The Light that Shines

The Light that Failed. Why the West Is Losing the Fight for Democracy Stephen Holmes and Ivan Krastev New York: Pegasus Books 2019

If you are a person of critical, progressive persuasion, recent political developments give you more than enough reasons to feel frustrated. The liberal consensus is apparently over, yet it has not been replaced by anything that could even remotely fit in the paradigm of Enlightenment. Austerity seems to have been discredited, yet any renaissance of the welfare state is posed to be the domain of the likes of Jarosław Kaczyński or Boris Johnson rather than Bernie Sanders or Jeremy Corbyn. People are revolting against the status quo yet few progressive politicians have managed to ride on this wave of popular discontent that favors autocracy over democracy.

The attitude taken by the liberal milieu towards these troubling developments adds a great deal of disappointment to this already somber landscape. It amounts to a mix of disgust, disdain and hurt feelings: not only have the people turned out to be savage and barbarian, but they do not appreciate all the benefits bestowed upon them by the recent decades of liberal hegemony. There is a kind of populophobia growing in liberal minds that tends to explain all disturbing political facts in an equally convenient as unpromising way: bad things are happening, because people are bad. Fascism is on the rise, because people are pigs and if you allow them to behave like pigs that is exactly what they are going to do—as it was once ‘explained’ by a Polish anti-populist liberal ‘activist’.1

What makes this kind of reaction even more disappointing is its striking contrast with popular belief that liberalism may have a number of downsides, however what it is good at is fighting conservatism and obscurantism. After all, the destruction of authoritarian autocracies and the securing of individual freedoms was supposed to be the bourgeoisie’s political achievement of historical importance. Even Marx believed that. It would be very difficult to uphold that opinion based on the current political situation—the really existing liberalism does not live up to its idealized image.

The global failure of the liberal project is epitomized by a peculiar reversal of what the so-called modernization theories of the last century asserted to be the general direction of universal history.

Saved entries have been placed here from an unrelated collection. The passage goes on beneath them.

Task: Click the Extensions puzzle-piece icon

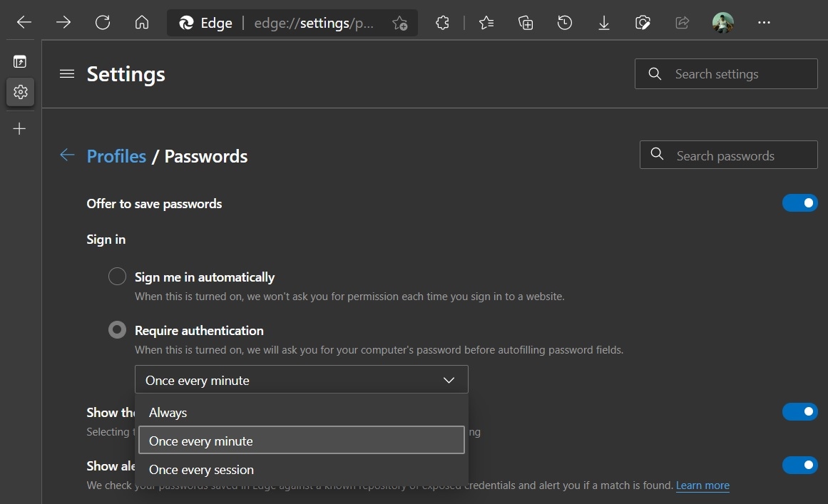Action: pyautogui.click(x=442, y=22)
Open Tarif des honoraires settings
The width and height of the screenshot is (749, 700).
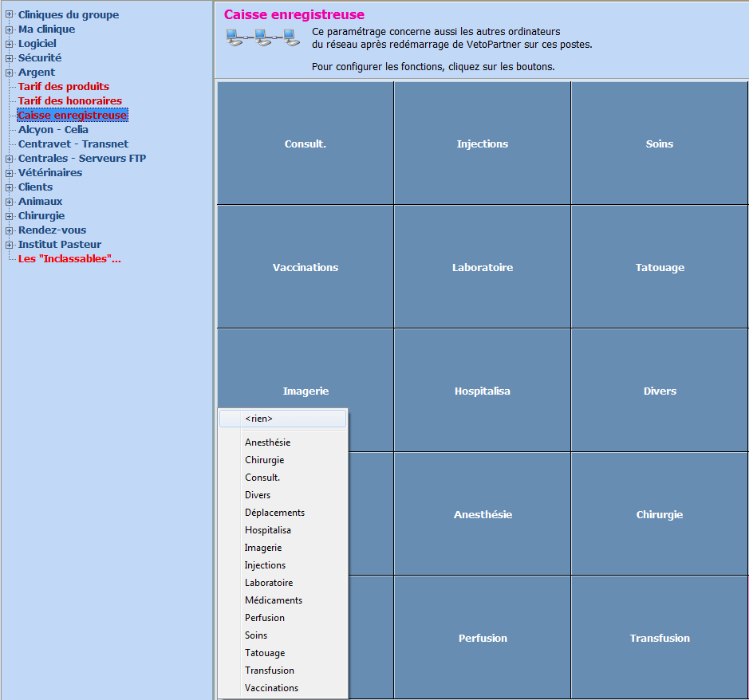click(69, 101)
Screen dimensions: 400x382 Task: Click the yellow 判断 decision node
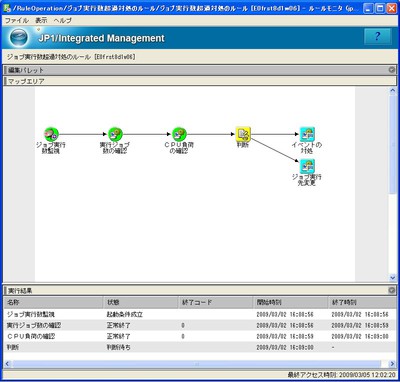pyautogui.click(x=243, y=134)
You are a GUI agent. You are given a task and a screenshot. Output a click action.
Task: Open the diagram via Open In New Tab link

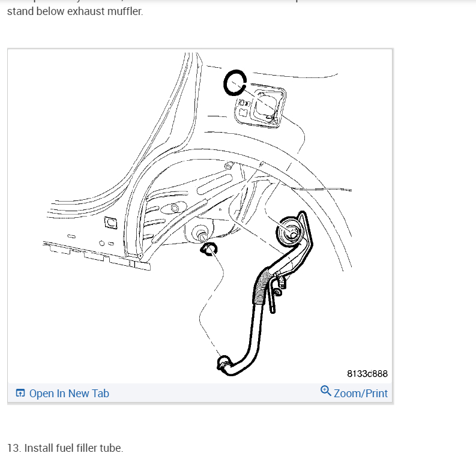coord(69,394)
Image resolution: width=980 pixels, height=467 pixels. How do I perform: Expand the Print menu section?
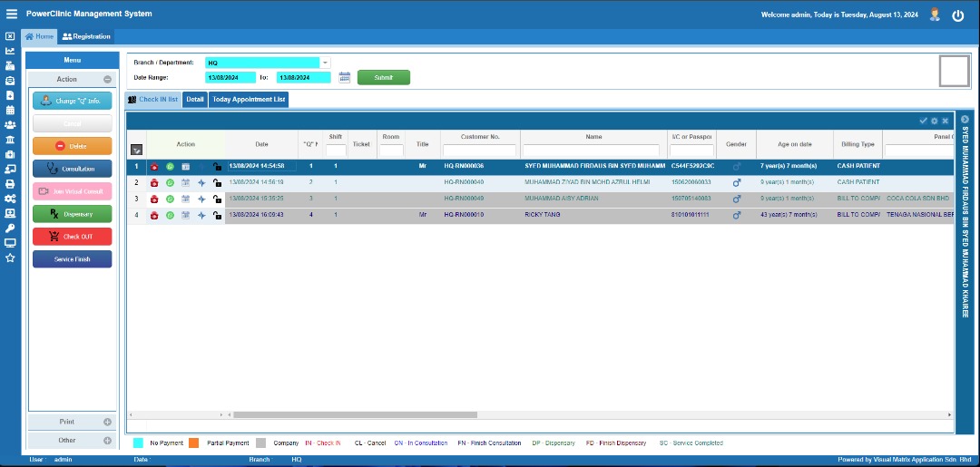point(107,422)
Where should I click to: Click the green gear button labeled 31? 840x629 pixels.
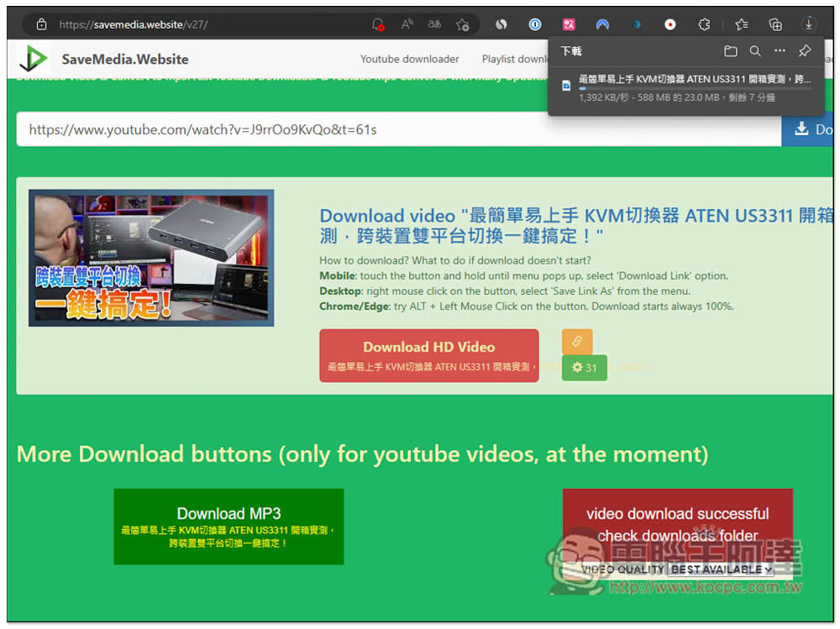(584, 368)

Not a World-wide Triumph of Liberal Order after 1989

In that rather gloomy landscape, the book written by Ivan Krastev and Stephen Holmes is a genuine ray of light. After well intended, although somewhat underwhelming attempts at giving account of liberalism’s failures—like, for example Mark Lila’s Once and Future Liberal—the essay of the US-Bulgarian duo truly opens up a new discursive path towards rethinking contemporary political predicaments. As the Authors admit, it does not aspire to be a full and comprehensive explication of why the West is losing the fight for democracy—as the subtitle states—but it does give genuine insights into what has gone socially and politically wrong in recent decades.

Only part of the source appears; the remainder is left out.